- EXERCISE 1 -
Decide whether each statement agrees with the tax credit FAQ below. Answer yes or no for each, and quote the words from the FAQ that settle it.
(a) The qualified amount of the credit is cut by 10 percent of the unpaid share that was due by June 15.
(b) A qualified entity that misses the June 15 payment can still make a valid election.
(c) If a qualified taxpayer reports too much credit on Form 3804-CR, FTB will disallow the excess.
- EXERCISE 2 -
Using the tax credit FAQ below, answer each question briefly.
(a) Which form does the qualified taxpayer use to report the PTE elective tax credit?
(b) By what date must the payment be made to avoid the credit reduction?
(c) For which taxable years must qualified taxpayers with OSTC increase the "net tax payable"?

- SELECTED EXTRACT -
Taxpayers with other state tax credits (OSTC)

  1. How is OSTC calculated when a qualified taxpayer has both OSTC and the PTE elective tax credit?

    For taxable years beginning on or after January 1, 2022 where a PTE elective tax credit is allowed to calculate the OSTC, qualified taxpayers must increase the “net tax payable” by the amount of PTE elective tax credit that reduced "net tax", before application of the OSTC, in the same taxable year.

Credit reduction for taxable years beginning on or after January 1, 2026, and before January 1, 2031.

  1. How does the credit reduction work?

    If a qualified entity does not make a payment by June 15 or a payment that is less than the amount required, and still makes a valid election, the "qualified amount" of the PTE elective tax credit is reduced by 12.5 percent of the qualified taxpayer's pro rata share of the amount due by June 15 but not paid.

  2. What happens if the credit is incorrectly calculated by the qualified taxpayer?

    If the qualified taxpayer reports an incorrect amount of the PTE elective tax credit on its Form 3804-CR, FTB will disallow the excess credit.

  3. In the context of the credit reduction, what happens if the qualified entity has an unusually high QNI in 2026 year and a significantly lower QNI in 2027?

- THE DATA -
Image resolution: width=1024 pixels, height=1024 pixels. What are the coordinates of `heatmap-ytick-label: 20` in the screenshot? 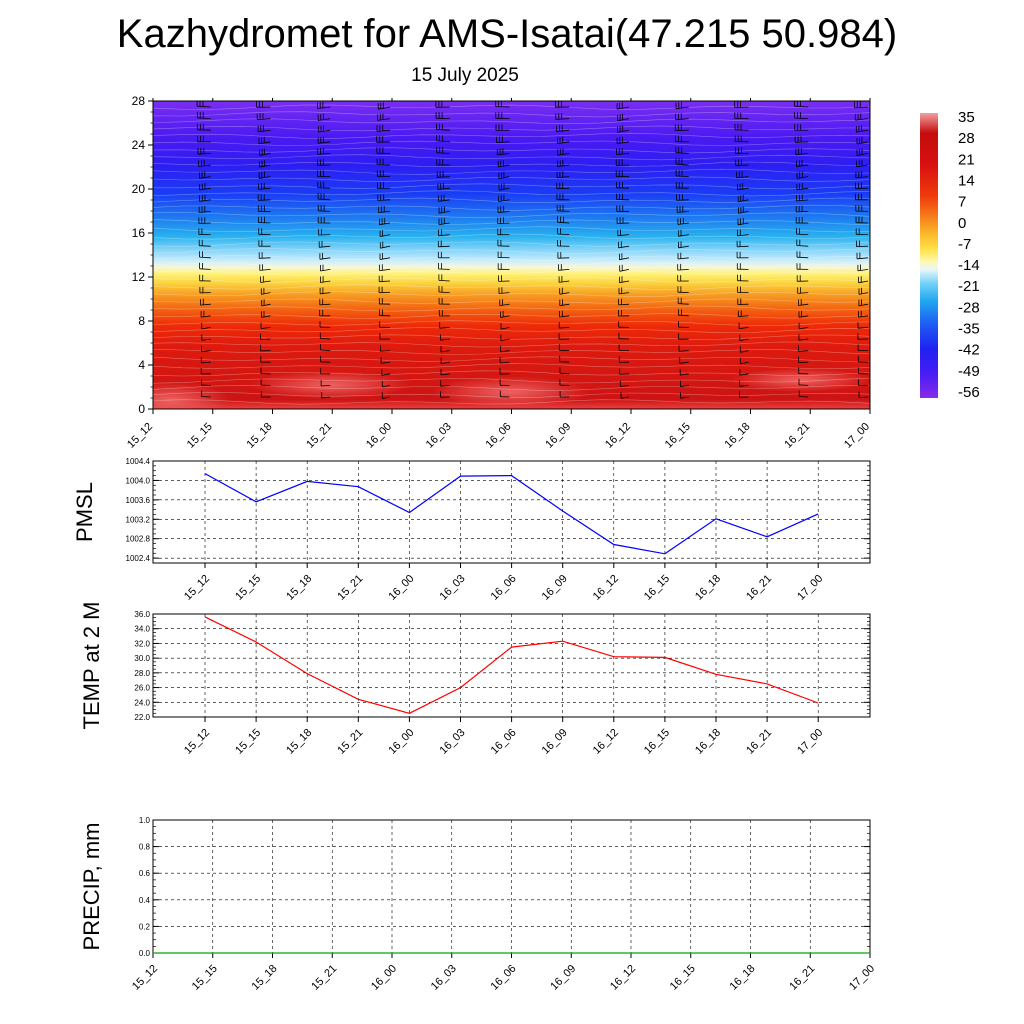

- ANSWER BOX 1 -
(a) No: "reduced by 12.5 percent of the qualified taxpayer's pro rata share of the amount due by June 15 but not paid"
(b) Yes: "does not make a payment by June 15 or a payment that is less than the amount required, and still makes a valid election"
(c) Yes: "FTB will disallow the excess credit"

- ANSWER BOX 2 -
(a) Form 3804-CR
(b) June 15
(c) Taxable years beginning on or after January 1, 2022